CARS.COM — People are often surprised to hear that a dealership's financing and insurance department, or "business office," is a profit center. Reality check No. 2: Everything dealerships sell you represents a profit opportunity. With few exceptions, the dealer is a middleman. In the case of the new car itself, you can't eliminate the middleman. Most state franchise laws prohibit manufacturers from selling directly. But you can eliminate the dealer with regard to financing and insurance if you determine that it's in your best interest.
With the widespread availability of invoice pricing, it's harder for dealers to squeeze margin out of the new-car transaction. Much of the profit has shifted to the "back end," which includes the F&I department. The F&I department is also where many buyers let their guard down and squander any good negotiating they've done for the vehicle's purchase price.
You have various options for financing a vehicle, including credit unions, banks and dealerships. In some cases, the loan you'd get from a dealer comes from the same bank you could go to yourself. Dealers play the part of loan agent in trying to get you the best rate, but they can and do add percentage points to the rates they obtain from lenders. In many cases, they split the additional profit margin with the lender, so everyone wins — except you. Though its ethics are questionable and consumers have sued dealers over it, this practice isn't currently illegal.
However, since many captive financing companies offer discounted loan rates, it's possible to get the best deal by financing at the dealership. Shopping during an incentives period increases your chances for these savings.
In addition to loans and leases, dealerships often offer health, disability and other insurance plans. Some buyers appreciate the opportunity to make all their deals under one roof, but you should look into third-party sources and shop around before choosing an insurance plan.

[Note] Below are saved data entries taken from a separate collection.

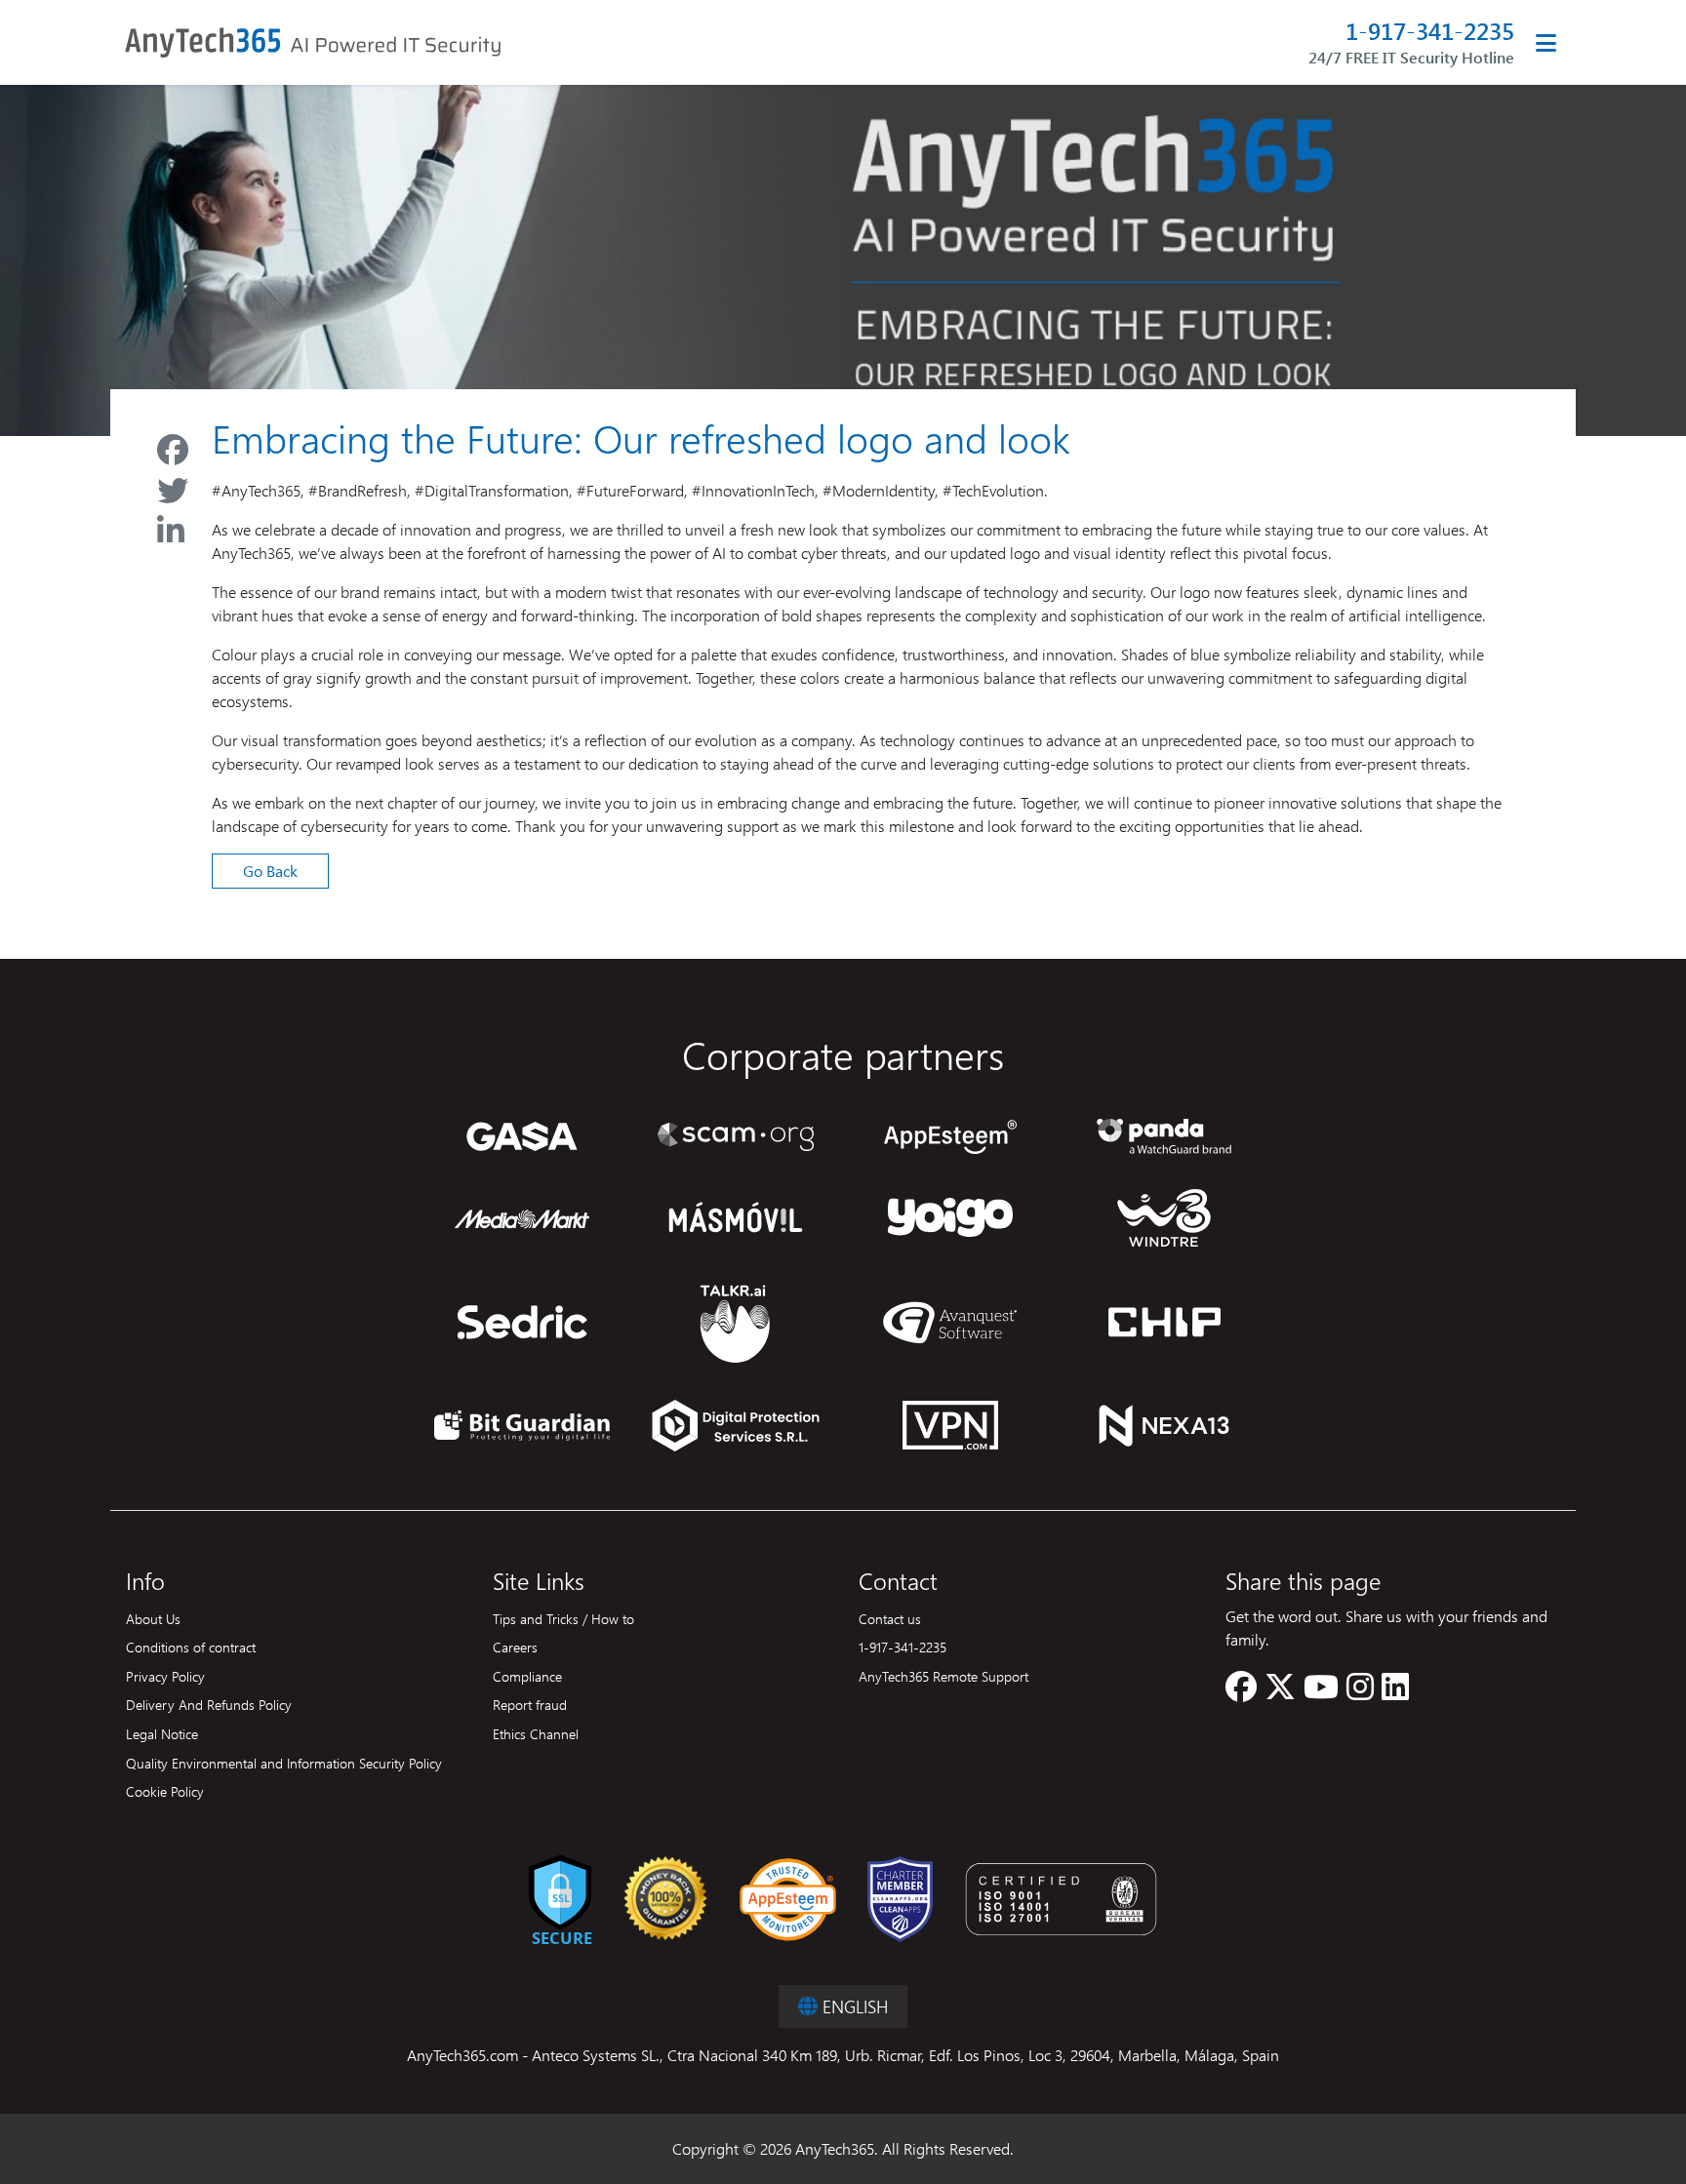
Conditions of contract (191, 1646)
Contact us (890, 1618)
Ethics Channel (536, 1733)
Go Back (270, 870)
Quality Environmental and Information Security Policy (284, 1762)
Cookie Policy (165, 1791)
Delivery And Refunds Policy (209, 1704)
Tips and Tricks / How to (563, 1618)
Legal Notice (162, 1733)
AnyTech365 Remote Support (943, 1676)
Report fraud (530, 1704)
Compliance (527, 1676)
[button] (1241, 1692)
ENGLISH (853, 2006)
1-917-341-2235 (1429, 31)
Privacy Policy (165, 1676)
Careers (515, 1646)
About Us (153, 1618)
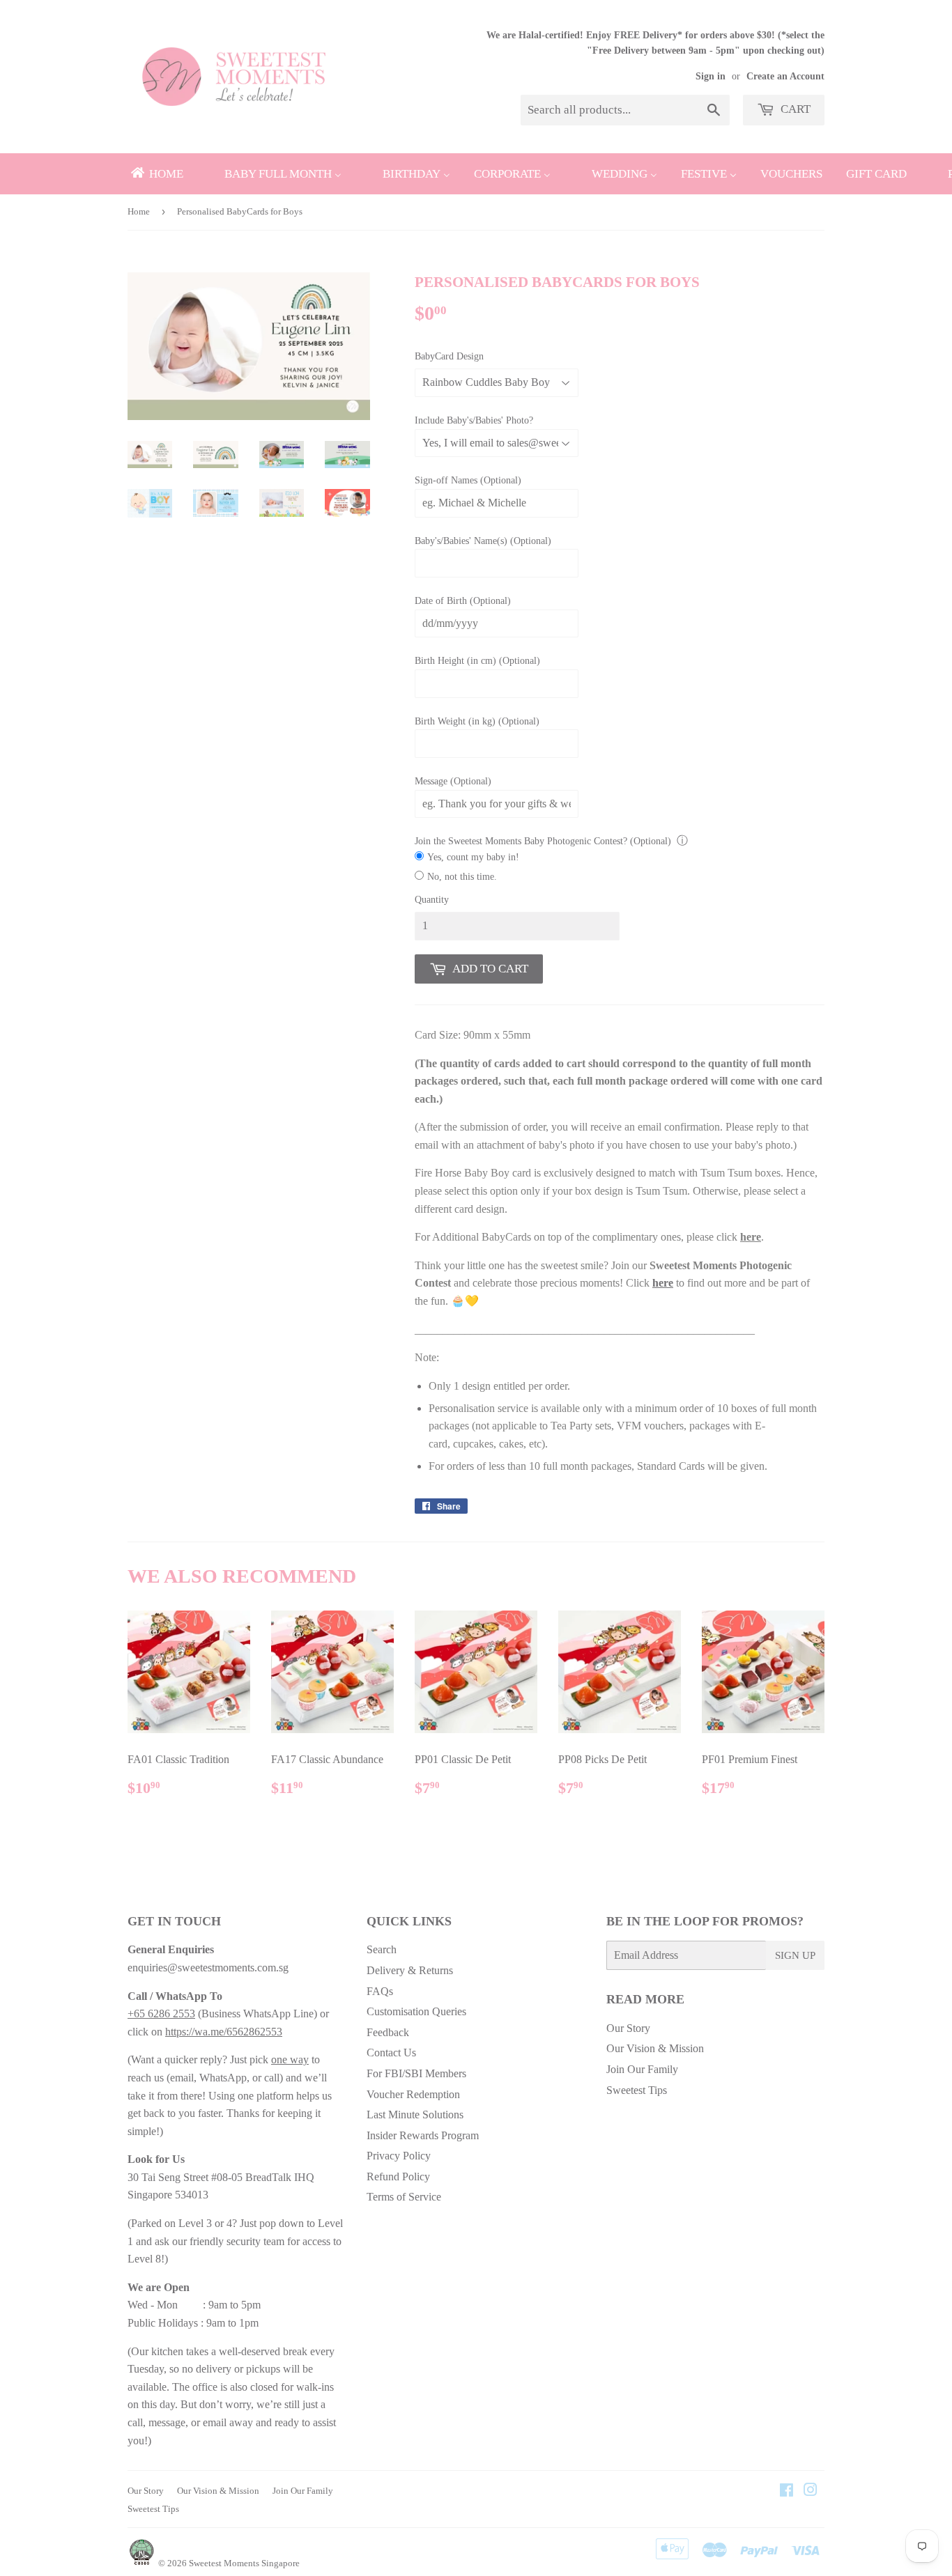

Back-End Products and Services
The F&I manager is also responsible for selling additional products and services, which are a significant source of dealer profit. They include:
Service contracts: Often referred to as extended warranties, these plans are meant to take over when the manufacturer's warranty runs out and/or cover repairs not accounted for in the manufacturer's warranty. Consider your needs carefully before purchasing a service contract for a new car. While the cost of new cars has risen, so has their reliability. The period between purchase and major scheduled service is longer than ever. And experts say the parts of a car that are most likely to break after the factory warranty expires are typically not covered by third-party service contracts, though there are exceptions, such as four-wheel-drive systems and turbochargers. If you consider a service contract, bear these issues in mind:
- Some contracts have deductibles and some don't. Amounts vary, and you may have to pay a deductible for each claim or even individually for unrelated repairs in the same claim. Get the details.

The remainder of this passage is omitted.